→ GIVEN TASK
Reproduce each of the entries below word for word, keeping every line in its original order.

→ DATA SECTION
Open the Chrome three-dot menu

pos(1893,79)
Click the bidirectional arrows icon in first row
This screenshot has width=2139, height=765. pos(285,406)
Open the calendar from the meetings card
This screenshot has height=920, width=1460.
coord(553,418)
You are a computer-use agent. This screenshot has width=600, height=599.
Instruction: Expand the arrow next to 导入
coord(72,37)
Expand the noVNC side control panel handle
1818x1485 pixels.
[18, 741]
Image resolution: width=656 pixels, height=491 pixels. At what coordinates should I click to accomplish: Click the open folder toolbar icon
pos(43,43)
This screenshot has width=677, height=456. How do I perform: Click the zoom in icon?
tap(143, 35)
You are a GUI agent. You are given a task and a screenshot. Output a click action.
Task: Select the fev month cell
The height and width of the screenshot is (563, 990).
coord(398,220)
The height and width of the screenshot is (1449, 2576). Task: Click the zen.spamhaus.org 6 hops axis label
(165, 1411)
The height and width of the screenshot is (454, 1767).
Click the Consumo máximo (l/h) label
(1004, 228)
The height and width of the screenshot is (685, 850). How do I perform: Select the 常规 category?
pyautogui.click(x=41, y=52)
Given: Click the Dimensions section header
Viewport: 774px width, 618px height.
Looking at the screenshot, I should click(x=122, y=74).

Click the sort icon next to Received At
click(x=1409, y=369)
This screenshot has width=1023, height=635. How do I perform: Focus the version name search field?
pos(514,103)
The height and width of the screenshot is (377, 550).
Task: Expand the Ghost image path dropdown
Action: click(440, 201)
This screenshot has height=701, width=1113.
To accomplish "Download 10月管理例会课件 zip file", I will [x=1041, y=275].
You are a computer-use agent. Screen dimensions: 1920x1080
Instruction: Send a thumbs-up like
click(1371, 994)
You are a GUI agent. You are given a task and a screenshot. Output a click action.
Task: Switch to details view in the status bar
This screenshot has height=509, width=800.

→ THE OUTPUT
Open the Chrome three-dot menu

pos(1893,79)
Click the bidirectional arrows icon in first row
This screenshot has width=2139, height=765. pos(285,406)
Open the calendar from the meetings card
This screenshot has height=920, width=1460.
coord(553,418)
You are a computer-use agent. This screenshot has width=600, height=599.
Instruction: Expand the arrow next to 导入
coord(72,37)
Expand the noVNC side control panel handle
1818x1485 pixels.
[18, 741]
Image resolution: width=656 pixels, height=491 pixels. At what coordinates should I click to accomplish: Click the open folder toolbar icon
pos(43,43)
This screenshot has width=677, height=456. How do I perform: Click the zoom in icon?
tap(143, 35)
You are a GUI agent. You are given a task and a screenshot. Output a click action.
Task: Select the fev month cell
The height and width of the screenshot is (563, 990).
coord(398,220)
The height and width of the screenshot is (1449, 2576). Task: Click the zen.spamhaus.org 6 hops axis label
(165, 1411)
The height and width of the screenshot is (454, 1767).
Click the Consumo máximo (l/h) label
(1004, 228)
The height and width of the screenshot is (685, 850). How do I perform: Select the 常规 category?
pyautogui.click(x=41, y=52)
Given: Click the Dimensions section header
Viewport: 774px width, 618px height.
Looking at the screenshot, I should click(x=122, y=74).

Click the sort icon next to Received At
click(x=1409, y=369)
This screenshot has width=1023, height=635. How do I perform: Focus the version name search field?
pos(514,103)
The height and width of the screenshot is (377, 550).
Task: Expand the Ghost image path dropdown
Action: click(440, 201)
This screenshot has height=701, width=1113.
To accomplish "Download 10月管理例会课件 zip file", I will [x=1041, y=275].
You are a computer-use agent. Screen dimensions: 1920x1080
Instruction: Send a thumbs-up like
click(1371, 994)
You are a GUI agent. You are given a task and a screenshot. Output a click action.
Task: Switch to details view in the status bar
This screenshot has height=509, width=800.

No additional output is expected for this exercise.